Trois amis en quête de sagesse…

Un des grands chantiers de l’entrainement de l’esprit consiste à contempler, à observer les forces en présence et à repérer notre mode par défaut.
A ce titre, Pascal inviterait-il à s’attaquer au mal à la racine, à faire un retour sur soi? En tout cas, il est un maître qui nous guide au-delà des sirènes et des attentes, au-delà des rôles et des vaines ambitions. Son diagnostic est limpide et libérateur:« Tout le malheur des hommes vient d’une seule chose, qui est de ne pas savoir demeurer en repos dans une chambre. » J’y trouve un exercice, un outil et peut-être le premier pas de l’entrainement de l’esprit.
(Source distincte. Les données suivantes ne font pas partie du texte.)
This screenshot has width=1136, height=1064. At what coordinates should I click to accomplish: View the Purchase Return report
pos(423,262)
Qu’est-ce qui peut bien me tomber dessus lorsque je reste seul dans ma chambre ?

J’appelle « point mort » l’état habituel de mon âme, ce que je ressens intérieurement lorsque je ne suis plus happé par les tâches, quand les distractions, les occupations ont cessé, dès que je me retrouve seul, sans activité, sans livre ni télévision, sans possibilité de m’évader. Est-ce l’angoisse, la peur, un mortel ennui, une paix, la confiance ? Repérer son « point mort » est une avancée considérable. Comment ne pas instrumentaliser les autres, accuser le monde, se fuir sans cesse, si au fond de nous, constamment, nous expérimentons le manque, les tiraillements, un mal-être existentiel ?
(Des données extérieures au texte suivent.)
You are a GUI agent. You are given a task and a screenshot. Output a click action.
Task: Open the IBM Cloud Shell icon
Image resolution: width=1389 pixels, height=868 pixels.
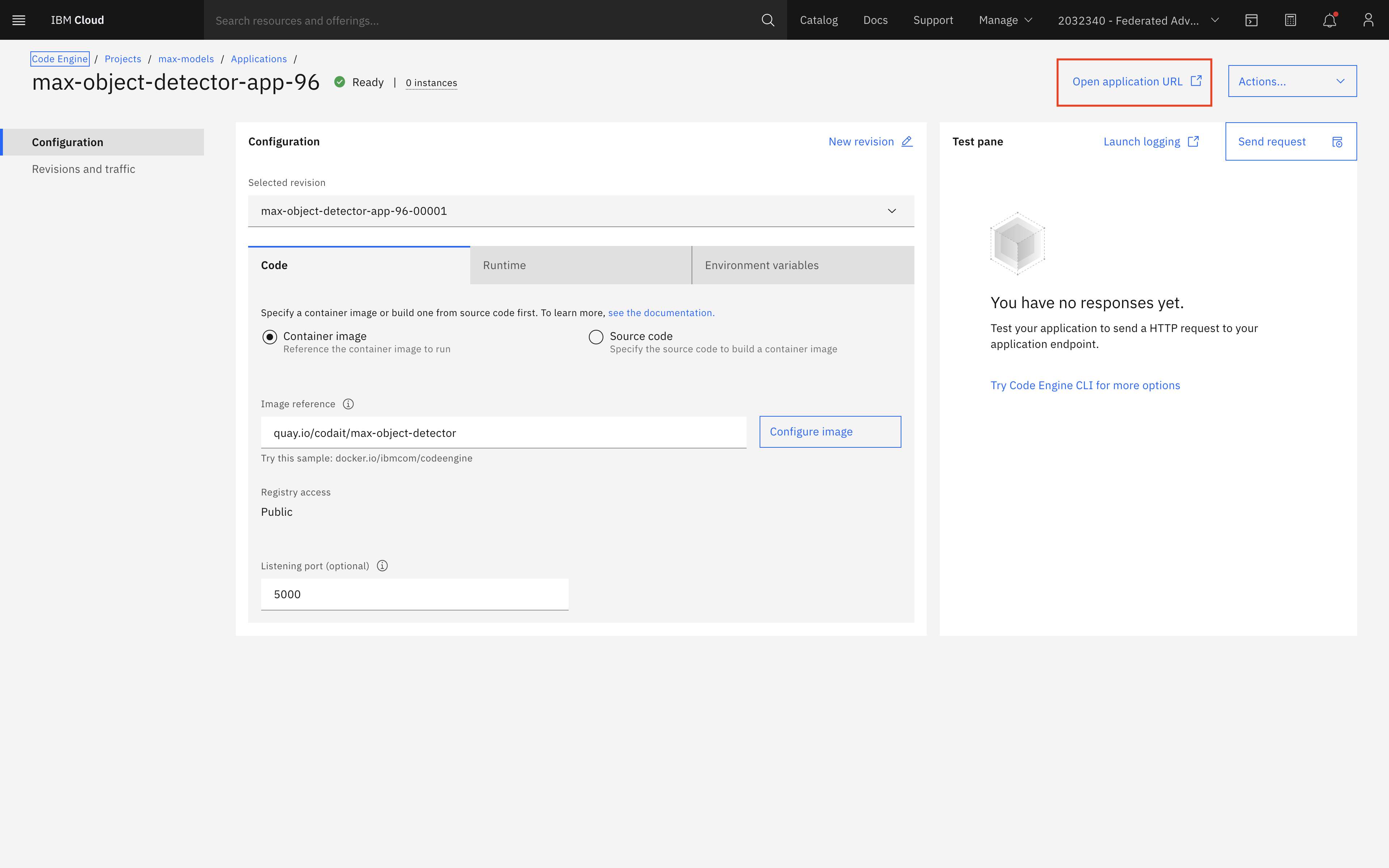[1251, 20]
En médecine, on distingue l’allostasie et l’homéostasie. Est homéostasique celui qui trouve son équilibre intérieur en lui, pourrait-on dire. L’allostasique a en revanche besoin d’une substance, d’un autre, du divertissement pour tenir le coup. Identifier son mode par défaut, le climat intérieur dans lequel je baigne habituellement, découvrir sans juger si je penche plutôt du côté de l’allostasie est déjà une source de joie. L’entrainement de l’esprit tient du jeu, non de la corvée. Découvrir qu’un parfum de rose totalement inoffensif suffit pour que s’invite en mon âme une tristesse carabinée, c’est assurément adopter une attitude contemplative.

D’ailleurs, un pas décisif consiste à comprendre que notre cerveau a pour coutume d’être distrait, non de méditer. A la base, la sérénité, ce n’est pas son truc. Il est programmé pour juger, condamner, comparer, se faire du mouron, fuir dans le passé, anticiper, bref, délirer et battre la campagne. Singulière pratique prônée par Mingyour Rinpotché que de dix fois dans la journée faire halte et observer: « Ah tiens, je « non-médite » à fond. », « J’ai été complètement distrait ». S’apercevoir que l0on est distrait est en soi un puissant exercice de vigilance. Et voilà que déjà la liberté s’inaugure ! Jour et nuit, les rouages de notre esprit nous inclinent à monter tout en épingle. Tranquillement, le plus paisiblement du monde,. je peux regarder ce grand fatras d’émotions et de jugements à l’emporte-pièce, presque en rigolant: « Ah, tiens, c’est ça ma conception de la vie », « La voilà cette petite idée farfelue qui m’a pourri toute la journée ». Entrainer notre esprit, c’est oser, sans narcissisme aucun, examiner notre cerveau, ce grand interprète aux pouvoirs infinis.

La méditation offre une voie royale qui permet de passer le flot d’idées et de passions sous un regard lucide, bienveillant et de pourfendre, une à une, les illusions. Sans absolutiser aucune pratique, il faut aussi rappeler que quand on est enfoncé jusqu’au cou dans les passions tristes, il arrive que la méditation ne soit pas toujours à notre portée. Nous avons aussi besoin de mains qui se tendent, d’aide.